Monday, November 4, 2019

Australian election campaigns in Hong Kong & China raise the obvious question:Are Australian political parties holding funds in HK bank accounts; who funds them, and have these been declared ?

by Ganesh Sahathevan

ALP poster

During the 2013 election campaign China expert and then Australian PM, Kevin Rudd, advertised in Hong Kong. Mumbrella Asia noted:

A huge outdoor poster for the ruling Labor Party has been erected at a car park at City Hall in Central, Hong Kong’s busiest district.

The campaign has caused a stir locally because of the high cost of the ad. The billboard would have cost between HK$100,000-HK$200,000 (US$13,000-US$26,000), a local media buyer told Mumbrella.
Rudd had also done so for the 2007 campaign, and The Age went so far as to suggest that the HK advertising was at least partially responsible for Maxine McKew's victory over John Howard in the contest for the seat of Bennelong.

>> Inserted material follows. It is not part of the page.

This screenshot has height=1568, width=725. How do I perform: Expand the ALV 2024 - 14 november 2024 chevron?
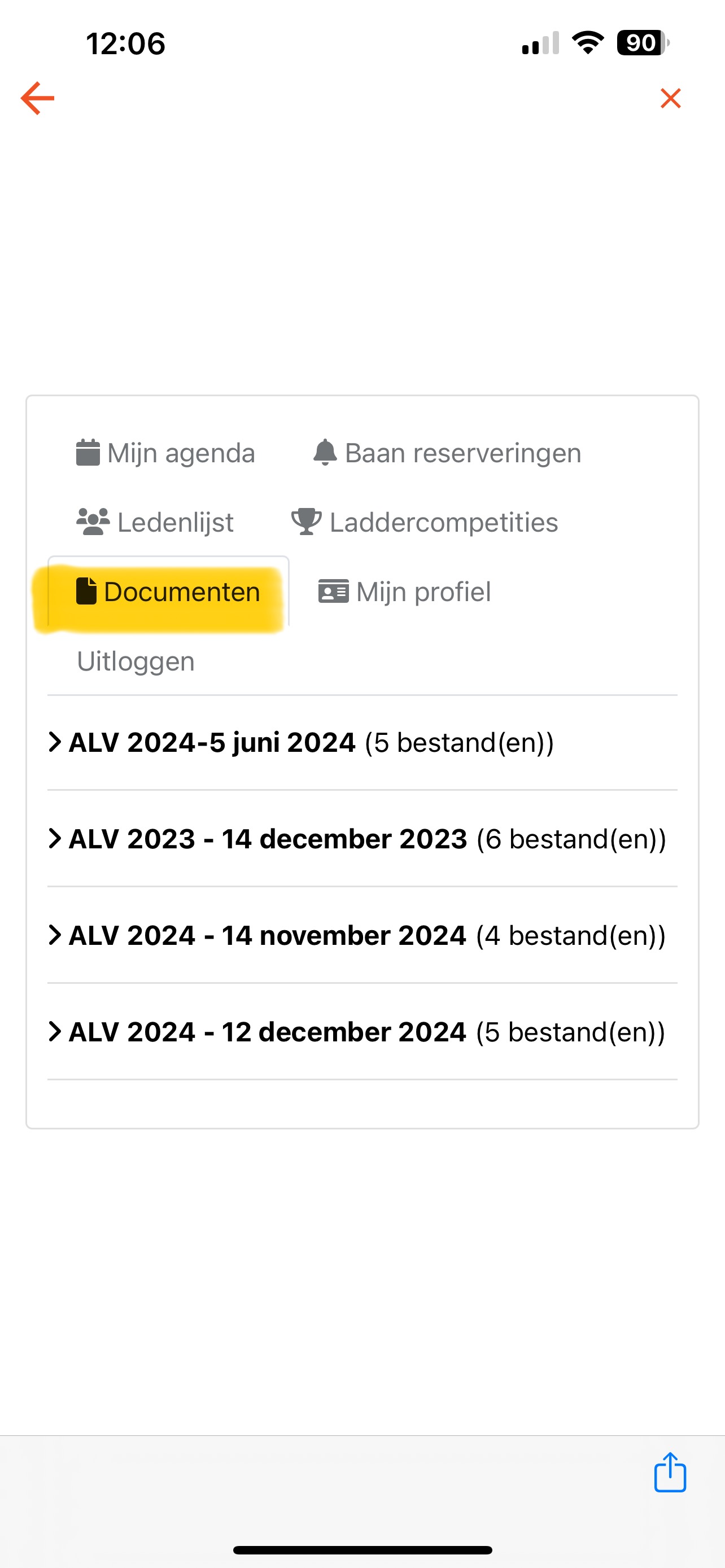(55, 935)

In the 2019 election campaign both Scott Morrison and Bill Shorten , as well as a number of other politicians, used accounts held in the name of Chinese nationals to register onto WeChat.The ABC Investigations reported:

Prime Minister Scott Morrison's WeChat official account was registered in January under the name of an unknown Chinese citizen in Fujian province, while Mr Shorten's and the ALP's official account is registered to an unidentified Chinese man in Shandong province.

The ABC has identified 12 Australian politicians who are using WeChat accounts registered in other people's names in China, including government ministers.

Under WeChat rules "the initial registration applicant shall not donate, borrow, rent, transfer or sell the Weixin [WeChat] account, nor permit any non-initial registration applicant to use the Weixin account."

WeChat's user agreement states it is entitled to ban or cancel accounts that break the rules.

Neither party would disclose which Chinese citizens owned these accounts.

It is clear that both parties have not insignificant China and Hong Kong election campaign expenses.These expenses would be best  paid out of bank accounts in mainland China and Hong Kong,and funding would best be in the local currencies; it follows then that funding for these expenses would be sought from China and Hong Kong based donors.

Election funding  disclosures do not provide any details of where the funding is held,
so  unless the two parties provide details, voters will never know if there are not secret donors providing HK Dollar and Yuan funding for the China and HK campaigns.